Open Mileage and fill in the short form: the date, where the drive started, where it ended, and a few words on why it was a business drive (“client meeting”, “supply run”). If you drove there and back, check Round trip and the miles count both ways. If you’ve added your vehicles, pick the one you drove; if not, skip it and add the trip.
The business purpose isn’t busywork. If anyone ever asks why a drive was deductible, your answer is already written down next to the date and the miles.
No. ExpenseGhost never tracks your location. There’s no background app watching where you go, no GPS, and nothing running down your phone’s battery while you drive. A trip exists because you logged it, and for no other reason.
What you get instead is a form that does the tedious part. As you type the start and end, the app suggests real addresses, and once you pick them it fills in the driving miles for you. If it can’t work out the distance, you type the miles yourself. Either way, logging a drive takes a few seconds.

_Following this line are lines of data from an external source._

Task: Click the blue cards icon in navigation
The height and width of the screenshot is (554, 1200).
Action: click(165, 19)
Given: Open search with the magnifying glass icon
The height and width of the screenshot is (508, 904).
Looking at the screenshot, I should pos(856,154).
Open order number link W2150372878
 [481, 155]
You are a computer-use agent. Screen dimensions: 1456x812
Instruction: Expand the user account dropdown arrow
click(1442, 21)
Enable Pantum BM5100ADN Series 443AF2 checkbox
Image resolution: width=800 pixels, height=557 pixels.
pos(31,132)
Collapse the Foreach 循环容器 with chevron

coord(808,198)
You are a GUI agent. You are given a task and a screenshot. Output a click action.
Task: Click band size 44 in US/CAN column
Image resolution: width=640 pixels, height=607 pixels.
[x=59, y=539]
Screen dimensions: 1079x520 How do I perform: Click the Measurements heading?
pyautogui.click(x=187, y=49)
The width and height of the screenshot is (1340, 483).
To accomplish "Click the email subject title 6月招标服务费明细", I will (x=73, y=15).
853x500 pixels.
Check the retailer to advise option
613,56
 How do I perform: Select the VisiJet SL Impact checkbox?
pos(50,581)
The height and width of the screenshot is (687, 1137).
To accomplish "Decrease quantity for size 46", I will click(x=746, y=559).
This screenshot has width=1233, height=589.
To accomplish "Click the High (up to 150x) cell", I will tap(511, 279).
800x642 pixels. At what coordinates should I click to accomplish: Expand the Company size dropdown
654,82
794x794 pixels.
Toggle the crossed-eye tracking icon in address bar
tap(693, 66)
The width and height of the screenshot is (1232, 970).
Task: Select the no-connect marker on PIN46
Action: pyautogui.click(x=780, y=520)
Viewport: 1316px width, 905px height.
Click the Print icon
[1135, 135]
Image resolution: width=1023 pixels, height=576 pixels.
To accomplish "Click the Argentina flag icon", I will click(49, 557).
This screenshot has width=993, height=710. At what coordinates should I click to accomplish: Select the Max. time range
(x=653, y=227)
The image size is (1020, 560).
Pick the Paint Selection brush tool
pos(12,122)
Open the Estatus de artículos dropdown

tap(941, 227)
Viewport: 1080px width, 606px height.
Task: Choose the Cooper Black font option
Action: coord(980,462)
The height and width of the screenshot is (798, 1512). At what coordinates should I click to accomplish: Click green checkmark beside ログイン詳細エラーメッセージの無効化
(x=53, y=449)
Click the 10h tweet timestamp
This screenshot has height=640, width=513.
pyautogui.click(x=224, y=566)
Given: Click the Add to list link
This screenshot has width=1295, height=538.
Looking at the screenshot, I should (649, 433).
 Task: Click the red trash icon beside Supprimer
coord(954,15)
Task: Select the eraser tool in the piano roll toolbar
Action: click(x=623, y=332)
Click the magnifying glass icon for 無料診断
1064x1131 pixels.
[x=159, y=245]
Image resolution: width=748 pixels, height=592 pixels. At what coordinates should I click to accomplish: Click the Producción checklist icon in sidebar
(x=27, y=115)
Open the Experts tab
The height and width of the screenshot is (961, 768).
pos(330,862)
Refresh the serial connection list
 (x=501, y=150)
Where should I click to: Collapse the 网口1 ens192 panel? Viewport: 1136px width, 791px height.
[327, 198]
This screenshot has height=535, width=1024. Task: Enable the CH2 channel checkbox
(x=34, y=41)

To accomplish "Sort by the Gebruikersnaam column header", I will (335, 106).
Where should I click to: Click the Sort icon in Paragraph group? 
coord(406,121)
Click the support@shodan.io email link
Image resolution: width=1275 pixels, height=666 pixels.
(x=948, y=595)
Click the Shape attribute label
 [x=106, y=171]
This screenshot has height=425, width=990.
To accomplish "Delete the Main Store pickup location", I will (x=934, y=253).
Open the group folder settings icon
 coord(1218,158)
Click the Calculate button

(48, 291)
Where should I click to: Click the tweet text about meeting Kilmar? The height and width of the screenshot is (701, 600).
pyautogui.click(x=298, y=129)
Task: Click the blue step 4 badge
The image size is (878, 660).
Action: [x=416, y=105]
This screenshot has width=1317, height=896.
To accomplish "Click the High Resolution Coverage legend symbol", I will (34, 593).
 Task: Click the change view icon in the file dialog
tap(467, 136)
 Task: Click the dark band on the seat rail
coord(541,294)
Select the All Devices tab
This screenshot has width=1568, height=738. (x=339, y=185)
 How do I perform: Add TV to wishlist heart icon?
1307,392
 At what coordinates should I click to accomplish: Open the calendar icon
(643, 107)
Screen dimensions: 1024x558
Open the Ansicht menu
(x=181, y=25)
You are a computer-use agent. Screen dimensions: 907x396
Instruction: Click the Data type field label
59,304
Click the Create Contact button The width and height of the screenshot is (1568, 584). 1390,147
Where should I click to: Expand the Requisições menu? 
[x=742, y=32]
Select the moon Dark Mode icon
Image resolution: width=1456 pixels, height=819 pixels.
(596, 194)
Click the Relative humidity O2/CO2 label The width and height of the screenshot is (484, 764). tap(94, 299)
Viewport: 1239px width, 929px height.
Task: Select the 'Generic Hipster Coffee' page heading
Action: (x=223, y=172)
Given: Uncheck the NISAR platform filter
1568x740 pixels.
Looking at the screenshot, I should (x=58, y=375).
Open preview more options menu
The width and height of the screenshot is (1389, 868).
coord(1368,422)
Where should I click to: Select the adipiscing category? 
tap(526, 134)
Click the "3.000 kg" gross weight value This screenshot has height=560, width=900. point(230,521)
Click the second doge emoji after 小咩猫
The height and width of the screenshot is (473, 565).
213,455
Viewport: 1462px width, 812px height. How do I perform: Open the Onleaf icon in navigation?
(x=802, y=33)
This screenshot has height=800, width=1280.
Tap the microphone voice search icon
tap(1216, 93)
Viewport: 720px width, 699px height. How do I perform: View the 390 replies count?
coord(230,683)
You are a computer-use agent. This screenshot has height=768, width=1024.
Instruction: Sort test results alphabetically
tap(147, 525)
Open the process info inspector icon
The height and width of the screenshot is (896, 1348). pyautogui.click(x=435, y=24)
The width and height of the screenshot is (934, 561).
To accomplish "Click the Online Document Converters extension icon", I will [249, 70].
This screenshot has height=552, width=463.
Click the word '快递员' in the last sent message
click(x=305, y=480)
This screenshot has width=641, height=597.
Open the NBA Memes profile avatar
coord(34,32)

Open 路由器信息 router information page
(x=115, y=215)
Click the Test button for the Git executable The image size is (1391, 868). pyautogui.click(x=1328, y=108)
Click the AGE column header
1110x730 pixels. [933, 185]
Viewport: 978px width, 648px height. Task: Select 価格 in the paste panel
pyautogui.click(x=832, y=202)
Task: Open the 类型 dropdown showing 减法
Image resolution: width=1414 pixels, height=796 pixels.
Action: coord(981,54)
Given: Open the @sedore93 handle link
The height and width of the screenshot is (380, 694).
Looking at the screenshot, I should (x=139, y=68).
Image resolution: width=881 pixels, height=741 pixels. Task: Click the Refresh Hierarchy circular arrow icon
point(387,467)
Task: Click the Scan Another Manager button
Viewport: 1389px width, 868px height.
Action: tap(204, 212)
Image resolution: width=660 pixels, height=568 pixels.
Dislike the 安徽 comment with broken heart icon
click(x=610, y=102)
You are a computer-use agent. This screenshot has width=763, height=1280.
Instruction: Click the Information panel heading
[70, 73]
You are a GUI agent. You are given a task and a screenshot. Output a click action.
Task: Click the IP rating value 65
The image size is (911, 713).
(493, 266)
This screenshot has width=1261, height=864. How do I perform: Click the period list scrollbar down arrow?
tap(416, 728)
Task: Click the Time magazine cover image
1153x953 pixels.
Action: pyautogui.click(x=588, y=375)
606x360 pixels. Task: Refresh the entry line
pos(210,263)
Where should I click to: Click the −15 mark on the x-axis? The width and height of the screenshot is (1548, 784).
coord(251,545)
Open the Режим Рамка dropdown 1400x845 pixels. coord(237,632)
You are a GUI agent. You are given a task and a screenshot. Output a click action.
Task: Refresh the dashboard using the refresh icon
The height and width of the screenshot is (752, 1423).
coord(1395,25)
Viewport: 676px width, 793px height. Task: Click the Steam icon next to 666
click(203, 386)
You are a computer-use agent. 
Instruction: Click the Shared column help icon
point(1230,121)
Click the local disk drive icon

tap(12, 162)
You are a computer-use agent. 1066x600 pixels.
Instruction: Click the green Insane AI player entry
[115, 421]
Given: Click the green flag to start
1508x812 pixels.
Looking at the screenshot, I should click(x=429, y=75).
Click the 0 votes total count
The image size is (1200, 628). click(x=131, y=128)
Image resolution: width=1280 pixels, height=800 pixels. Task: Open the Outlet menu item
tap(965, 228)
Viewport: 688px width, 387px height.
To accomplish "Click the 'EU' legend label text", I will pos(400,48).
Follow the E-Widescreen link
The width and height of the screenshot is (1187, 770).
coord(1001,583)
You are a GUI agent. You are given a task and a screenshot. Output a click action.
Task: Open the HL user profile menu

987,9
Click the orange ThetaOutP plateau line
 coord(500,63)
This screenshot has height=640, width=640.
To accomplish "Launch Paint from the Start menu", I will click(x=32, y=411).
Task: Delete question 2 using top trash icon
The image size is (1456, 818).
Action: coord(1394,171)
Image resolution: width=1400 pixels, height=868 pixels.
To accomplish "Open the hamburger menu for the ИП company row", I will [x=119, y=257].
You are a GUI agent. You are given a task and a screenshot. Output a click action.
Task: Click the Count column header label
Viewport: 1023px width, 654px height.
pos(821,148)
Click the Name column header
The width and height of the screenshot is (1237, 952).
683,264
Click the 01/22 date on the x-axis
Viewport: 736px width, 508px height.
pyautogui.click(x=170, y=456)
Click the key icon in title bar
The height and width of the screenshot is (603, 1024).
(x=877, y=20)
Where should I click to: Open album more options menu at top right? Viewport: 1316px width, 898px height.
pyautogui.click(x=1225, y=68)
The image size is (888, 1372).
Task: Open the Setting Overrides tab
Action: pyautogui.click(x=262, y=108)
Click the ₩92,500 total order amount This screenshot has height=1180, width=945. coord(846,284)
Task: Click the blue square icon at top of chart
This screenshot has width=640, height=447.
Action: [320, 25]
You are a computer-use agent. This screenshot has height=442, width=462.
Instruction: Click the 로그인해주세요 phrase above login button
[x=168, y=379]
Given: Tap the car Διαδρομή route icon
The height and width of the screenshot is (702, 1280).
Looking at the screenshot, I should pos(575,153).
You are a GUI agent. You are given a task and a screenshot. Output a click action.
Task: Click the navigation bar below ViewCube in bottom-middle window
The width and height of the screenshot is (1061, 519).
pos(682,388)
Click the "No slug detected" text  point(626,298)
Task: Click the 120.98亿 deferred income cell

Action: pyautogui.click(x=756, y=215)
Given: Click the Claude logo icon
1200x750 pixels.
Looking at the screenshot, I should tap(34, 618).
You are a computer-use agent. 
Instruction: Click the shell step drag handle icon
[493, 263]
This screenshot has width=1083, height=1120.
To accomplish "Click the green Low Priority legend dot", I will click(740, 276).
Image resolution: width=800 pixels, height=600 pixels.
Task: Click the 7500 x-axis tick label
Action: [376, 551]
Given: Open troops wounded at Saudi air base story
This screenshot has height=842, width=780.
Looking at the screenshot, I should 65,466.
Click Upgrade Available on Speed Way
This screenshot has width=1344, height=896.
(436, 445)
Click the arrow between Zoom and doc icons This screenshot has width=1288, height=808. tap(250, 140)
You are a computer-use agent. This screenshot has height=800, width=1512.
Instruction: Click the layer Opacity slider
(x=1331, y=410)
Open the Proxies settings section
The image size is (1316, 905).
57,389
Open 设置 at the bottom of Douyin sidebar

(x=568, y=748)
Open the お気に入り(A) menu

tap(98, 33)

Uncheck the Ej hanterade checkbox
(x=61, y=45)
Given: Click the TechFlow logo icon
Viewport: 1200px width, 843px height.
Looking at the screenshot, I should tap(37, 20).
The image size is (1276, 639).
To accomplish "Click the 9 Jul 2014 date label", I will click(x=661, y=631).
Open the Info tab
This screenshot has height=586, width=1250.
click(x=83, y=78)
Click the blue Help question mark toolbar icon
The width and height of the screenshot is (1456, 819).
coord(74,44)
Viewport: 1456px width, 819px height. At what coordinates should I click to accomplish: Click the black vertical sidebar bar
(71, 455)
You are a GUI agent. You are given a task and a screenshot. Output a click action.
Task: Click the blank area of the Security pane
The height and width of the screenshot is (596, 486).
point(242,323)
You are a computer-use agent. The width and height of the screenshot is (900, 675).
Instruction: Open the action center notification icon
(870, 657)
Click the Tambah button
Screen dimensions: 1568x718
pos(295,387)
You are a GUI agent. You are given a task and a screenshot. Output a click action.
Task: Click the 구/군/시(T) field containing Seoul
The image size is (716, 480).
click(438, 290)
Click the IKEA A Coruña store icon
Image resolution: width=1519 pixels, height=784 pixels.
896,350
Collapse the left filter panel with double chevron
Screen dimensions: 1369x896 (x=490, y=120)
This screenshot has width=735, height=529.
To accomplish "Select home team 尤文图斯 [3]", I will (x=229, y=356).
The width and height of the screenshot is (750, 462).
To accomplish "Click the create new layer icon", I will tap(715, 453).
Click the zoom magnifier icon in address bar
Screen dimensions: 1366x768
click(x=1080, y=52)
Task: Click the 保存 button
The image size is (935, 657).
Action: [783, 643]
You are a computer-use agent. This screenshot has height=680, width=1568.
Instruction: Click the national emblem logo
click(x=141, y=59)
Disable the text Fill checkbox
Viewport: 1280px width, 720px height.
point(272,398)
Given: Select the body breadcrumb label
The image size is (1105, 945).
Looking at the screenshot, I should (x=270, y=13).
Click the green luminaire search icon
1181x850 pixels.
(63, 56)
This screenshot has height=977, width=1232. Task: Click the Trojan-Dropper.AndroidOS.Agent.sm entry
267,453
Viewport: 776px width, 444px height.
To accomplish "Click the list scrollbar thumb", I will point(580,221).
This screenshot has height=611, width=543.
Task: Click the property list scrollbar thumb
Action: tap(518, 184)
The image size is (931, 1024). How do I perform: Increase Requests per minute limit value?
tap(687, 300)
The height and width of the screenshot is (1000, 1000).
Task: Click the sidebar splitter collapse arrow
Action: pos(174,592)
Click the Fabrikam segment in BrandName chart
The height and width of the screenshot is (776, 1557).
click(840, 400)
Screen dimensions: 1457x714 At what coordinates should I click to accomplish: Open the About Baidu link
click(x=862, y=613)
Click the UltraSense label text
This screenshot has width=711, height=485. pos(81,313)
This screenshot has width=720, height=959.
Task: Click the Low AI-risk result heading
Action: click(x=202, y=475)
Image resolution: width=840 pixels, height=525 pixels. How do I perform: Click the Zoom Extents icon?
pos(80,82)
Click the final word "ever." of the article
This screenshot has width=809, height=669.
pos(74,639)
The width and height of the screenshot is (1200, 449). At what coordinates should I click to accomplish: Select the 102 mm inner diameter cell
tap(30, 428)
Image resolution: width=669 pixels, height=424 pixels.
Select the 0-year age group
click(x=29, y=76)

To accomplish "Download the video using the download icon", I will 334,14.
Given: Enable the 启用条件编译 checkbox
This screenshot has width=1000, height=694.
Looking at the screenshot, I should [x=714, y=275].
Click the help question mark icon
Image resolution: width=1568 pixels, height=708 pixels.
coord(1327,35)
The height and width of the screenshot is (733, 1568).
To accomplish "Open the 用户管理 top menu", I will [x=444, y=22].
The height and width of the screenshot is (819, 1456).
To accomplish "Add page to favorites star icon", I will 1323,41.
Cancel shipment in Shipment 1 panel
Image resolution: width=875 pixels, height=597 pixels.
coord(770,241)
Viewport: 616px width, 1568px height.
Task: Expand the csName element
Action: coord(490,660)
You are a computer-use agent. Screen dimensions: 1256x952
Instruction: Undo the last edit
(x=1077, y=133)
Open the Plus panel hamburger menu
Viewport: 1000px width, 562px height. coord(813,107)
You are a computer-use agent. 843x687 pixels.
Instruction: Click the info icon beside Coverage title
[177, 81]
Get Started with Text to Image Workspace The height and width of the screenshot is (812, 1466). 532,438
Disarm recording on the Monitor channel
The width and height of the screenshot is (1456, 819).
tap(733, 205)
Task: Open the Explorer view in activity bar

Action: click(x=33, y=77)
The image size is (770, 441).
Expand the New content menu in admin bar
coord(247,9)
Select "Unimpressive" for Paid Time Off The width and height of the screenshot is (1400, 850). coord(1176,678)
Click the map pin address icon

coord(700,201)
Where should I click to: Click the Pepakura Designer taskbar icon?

Each year the IRS sets a standard rate per business mile: 72.5 cents for 2026. Your deduction is your logged miles times that rate, so 1,000 business miles in 2026 is $725 off your business profit. The top of the Mileage page keeps the running total for the year and shows the rate it’s using.
That total flows into your Schedule C draft (the tax form where a sole proprietor reports business profit and expenses) under car and truck expenses, and into your tax estimate. Both are draft numbers to confirm with your tax preparer, and the tax estimates guide explains where the estimate comes from.
One exception. If you set a vehicle to actual expense, its trips don’t add to this total. Actual expense means you deduct what you actually spent on that car (gas, repairs, insurance) instead of a flat rate per mile, and the app keeps the two methods from counting the same costs twice. Parking and tolls are separate and count either way.
Drives you make for the business: visiting a client, picking up supplies, driving between two work sites, dropping packages at the post office. If the reason for the drive was work, it generally counts. Log it while it’s fresh, with a purpose you’d be comfortable reading back a year later.
Commuting usually doesn’t count. Driving from home to your regular workplace and back is commuting, not business mileage, even though you’re going there to work. The rules have edges (a home office can change the picture), so when a drive feels borderline, ask a tax professional before you count on it.
Delete, yes. Every trip in the list has a Delete button, and removing one takes its miles off your deduction for the year right away. There’s no edit button, so to fix a wrong date or address, delete the trip and log it again with the right details.